==== DATA EXCERPTS ====

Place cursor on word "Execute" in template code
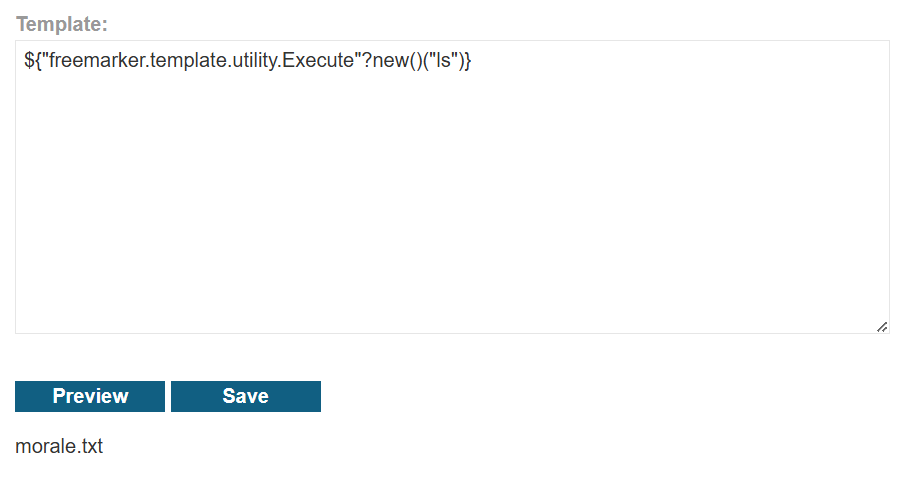The width and height of the screenshot is (924, 485). 318,60
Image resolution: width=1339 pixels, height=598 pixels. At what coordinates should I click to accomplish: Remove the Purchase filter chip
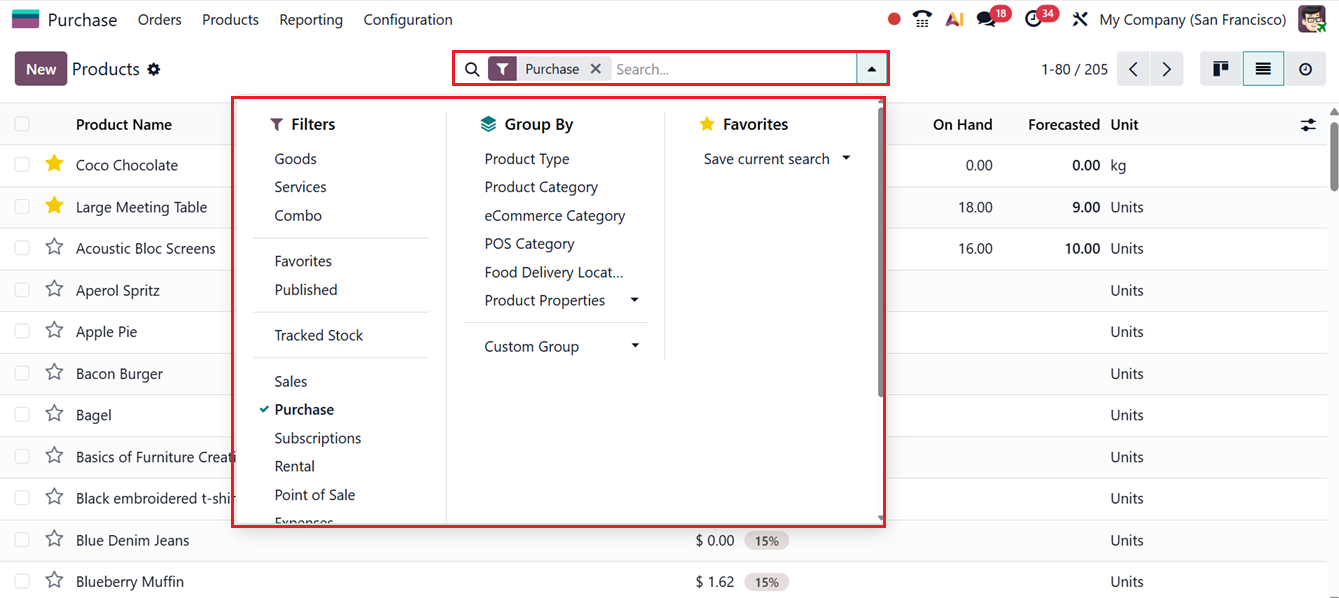click(x=596, y=68)
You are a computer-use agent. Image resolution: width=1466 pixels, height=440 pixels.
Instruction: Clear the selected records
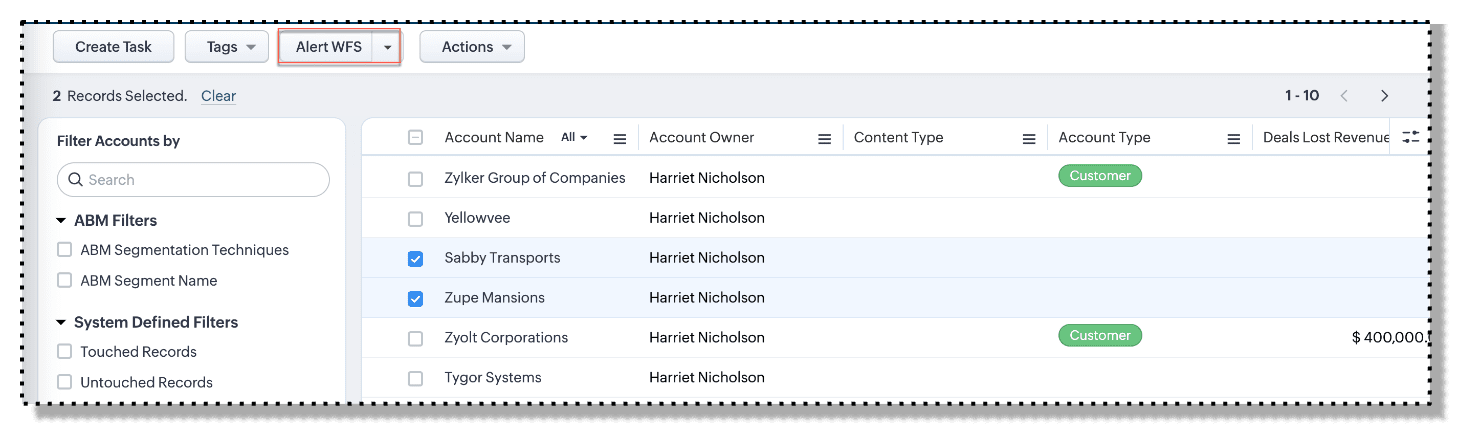(218, 96)
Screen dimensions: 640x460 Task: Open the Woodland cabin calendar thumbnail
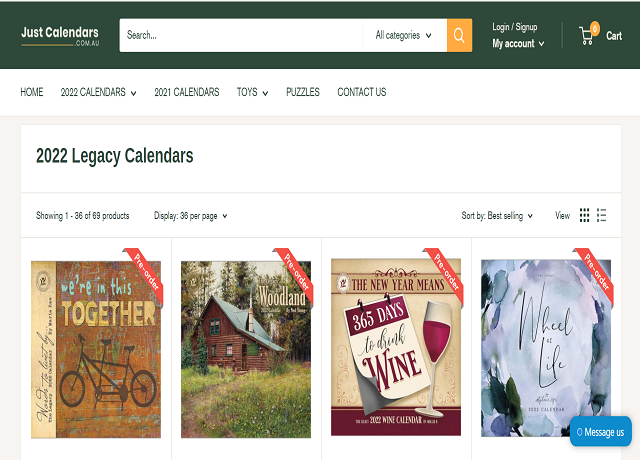tap(246, 349)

====

**GOAL OF THE EXERCISE**: Please quote the records above exactly, beginning at the line that contains "You are a computer-use" and ending at their last line. Leave the pictures out.

**RESPONSE**:
You are a computer-use agent. Image resolution: width=1466 pixels, height=440 pixels.
Instruction: Clear the selected records
(218, 96)
Screen dimensions: 640x460 Task: Open the Woodland cabin calendar thumbnail
tap(246, 349)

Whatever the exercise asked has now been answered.